#69 Grief Measured

by Chelsea Resnick

The foyer, stacked in crisp color quadrants—a pair of yellow chairs, a cobalt handrail, and a bushel of too-green leaves whooshing from terra cotta—made Nate’s skin feel gray, not that of a tanned fourteen-year-old who enjoyed soccer and Ultimate Frisbee.

His mom had chosen his outfit: a starched button-down with blue necktie à la mode. Before, when the family was out to lunch, he’d held an onion ring to one eye and peered across the table at his older sister. “Hellooooo, I’m Mr. Peanut,” he’d said in his most aristocratic tone. Caitlyn had blinked, eyes fierce and dewy. “God! Could you stop being such a child for once, Nate?” To which he’d shrugged. Lowered the onion ring and dunked it in the barbeque sauce at his wrist. Their parents hadn’t appeared to notice a squabble.

But now, as Grandmother’s foyer incased him garish blocks of color, Nate’s fists clenched. His mom ventured wordlessly into the kitchen to warm the old kettle for tea while Caitlyn and their dad tromped up the moaning staircase. In their wake, Nate heard birds pecking at a Styrofoam wreath on the door. The room’s sudden hush warbled beneath his skin.

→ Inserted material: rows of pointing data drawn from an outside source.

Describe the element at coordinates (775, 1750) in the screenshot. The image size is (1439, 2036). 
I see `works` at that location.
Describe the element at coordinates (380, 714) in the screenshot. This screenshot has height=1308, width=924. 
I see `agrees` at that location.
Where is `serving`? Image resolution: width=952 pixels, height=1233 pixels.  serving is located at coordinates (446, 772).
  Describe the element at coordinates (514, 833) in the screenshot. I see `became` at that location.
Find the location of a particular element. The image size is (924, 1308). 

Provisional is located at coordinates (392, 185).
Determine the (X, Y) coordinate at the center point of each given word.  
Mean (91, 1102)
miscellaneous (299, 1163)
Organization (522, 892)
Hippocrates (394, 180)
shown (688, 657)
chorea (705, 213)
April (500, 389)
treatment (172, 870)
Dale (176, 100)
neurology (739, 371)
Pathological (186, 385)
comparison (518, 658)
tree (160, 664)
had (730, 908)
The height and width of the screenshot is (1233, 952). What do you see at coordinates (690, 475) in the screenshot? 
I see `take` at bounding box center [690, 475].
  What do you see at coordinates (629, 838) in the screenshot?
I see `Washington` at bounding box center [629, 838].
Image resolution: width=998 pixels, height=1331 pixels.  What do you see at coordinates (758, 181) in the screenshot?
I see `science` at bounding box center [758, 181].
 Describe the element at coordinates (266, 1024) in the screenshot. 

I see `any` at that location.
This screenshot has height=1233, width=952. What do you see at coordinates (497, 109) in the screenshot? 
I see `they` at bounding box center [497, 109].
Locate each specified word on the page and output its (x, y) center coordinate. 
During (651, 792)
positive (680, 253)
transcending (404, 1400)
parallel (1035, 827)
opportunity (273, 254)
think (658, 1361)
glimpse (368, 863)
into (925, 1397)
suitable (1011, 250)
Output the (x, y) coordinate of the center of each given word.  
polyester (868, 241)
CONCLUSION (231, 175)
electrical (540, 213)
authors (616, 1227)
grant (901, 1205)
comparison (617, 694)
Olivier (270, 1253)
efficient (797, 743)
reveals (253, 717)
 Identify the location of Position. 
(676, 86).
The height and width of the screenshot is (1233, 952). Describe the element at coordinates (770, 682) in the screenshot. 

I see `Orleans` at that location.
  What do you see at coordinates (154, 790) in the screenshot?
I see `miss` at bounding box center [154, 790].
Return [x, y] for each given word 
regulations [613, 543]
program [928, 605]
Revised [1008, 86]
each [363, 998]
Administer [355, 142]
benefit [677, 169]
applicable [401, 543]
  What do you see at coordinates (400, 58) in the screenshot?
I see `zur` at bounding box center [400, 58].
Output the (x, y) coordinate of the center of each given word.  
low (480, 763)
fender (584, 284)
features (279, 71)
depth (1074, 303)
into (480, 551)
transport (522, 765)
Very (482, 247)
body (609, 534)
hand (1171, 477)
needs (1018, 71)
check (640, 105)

“Do you even care that she’s dying?” Caitlyn had asked that morning.

Swallowing, he walked toward a vase of mums perched on a console. Maybe they needed fresh water? His fingers uncurled against a pale pink petal before lurching back. Because, of course, the flowers were silk. And always had been.


Deb said...

I think you did an excellent job of showing that although people experience and express grief in different ways, it doesn't mean they don't care. I really felt for the boy.

Chelsea Resnick said...

Thank you so much for your comment, Deb. I'm really grateful to hear that the protagonist's experience resonated with you.